Measurement of p-JAK, p-STAT and PSMβ3 by western blot analysis
Each well of the plate was treated by 200 µl lysis buffer and maintained in an ice bath for 1 h. Sample solutions were then centrifuged for 15 min at 4°C. Protein concentration of the centrifuged supernatant was determined by Coomassie Brilliant Blue staining, and preserved at −80°C. Total protein (50 µg) from each sample was separated by electrophoresis. The samples were then transferred to PVDF membranes (90 V, 1.5 h at low temperature). Rabbit anti-human p-JAK (dilution: 1:500; cat. no.: ab138005), rabbit monoclonal p-STAT (dilution: 1:500; cat no.: ab32143) and mouse monoclonal PSMβ3 (dilution: 1:500; cat no.: ab128094), purchased from Abcam (Cambridge, MA, USA), were added after blocking and incubated at 4°C overnight, following four washes with phosphate-buffered saline (PBS). Horseradish peroxidase-conjugated goat anti-rabbit IgG (dilution: 1/2000; Abcam; cat no.: ab6721) was added to membranes and incubated at 4°C overnight. After three washes with PBS, the ECL enhanced chemiluminescence reagent kit was used for signal development. After thorough scanning of negative film, a semi-quantitative analysis was carried out on the bands by Shanghai Tianneng gel imaging processing system software. Data were normalized to levels of β-actin.

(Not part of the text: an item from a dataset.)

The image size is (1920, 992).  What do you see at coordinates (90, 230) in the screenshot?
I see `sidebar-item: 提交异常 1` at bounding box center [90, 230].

JAK inhibitor intervention
Cases without asthenozoospermia were randomly divided into the non-treated control group (n=15) and JAK inhibitor-treated group (n=15). The levels of PSMβ3 mRNA and protein were measured after application of the JAK inhibitor, AG-490. Immunofluorescent staining of PSMβ3 was observed by a laser confocal microscope. The cells were stained as follows: 25-min incubation with 0.25% H2O2, 15 min with 0.3% Triton X-100, three washes with PBS for 5 min, and 30-min incubation with 10% normal goat serum. Rabbit anti-human PSMβ3 monoclonal antibody (1:200) was then added and allowed to incubate at 4°C overnight. The samples were washed three times for 5 min, and biotin-labeled goat anti-rabbit IgG (1:100) was added and left to incubate at room temperature for 30 min. Three 5 min washes with PBS were performed again, and streptavidin-biotin complex-fluorescein isothiocyanate (SABC-FITC)-labeled secondary antibody (1:100) was added, and incubated at room temperature for 30 min. Next, we performed three washes with PBS for 5 min. The samples were stained with DAPI for 5 min, washed in PBS, and mounted using antifade mounting solution. Staining was observed under a confocal microscope (Nikon, Tokyo, Japan). For the blank control group, PBS was used instead of PSMβ3 antibody as described above.
Statistical analysis
Data were analyzed using SPSS 19.0 statistical software (Chicago, IL, USA), and quantitative data are presented as mean ± standard deviation. Comparisons between groups were analyzed by one-way ANOVA, and pairwise comparisons were analyzed using LSD or Bonferroni test. Differences were considered to indicate a statistically significant difference when P<0.05.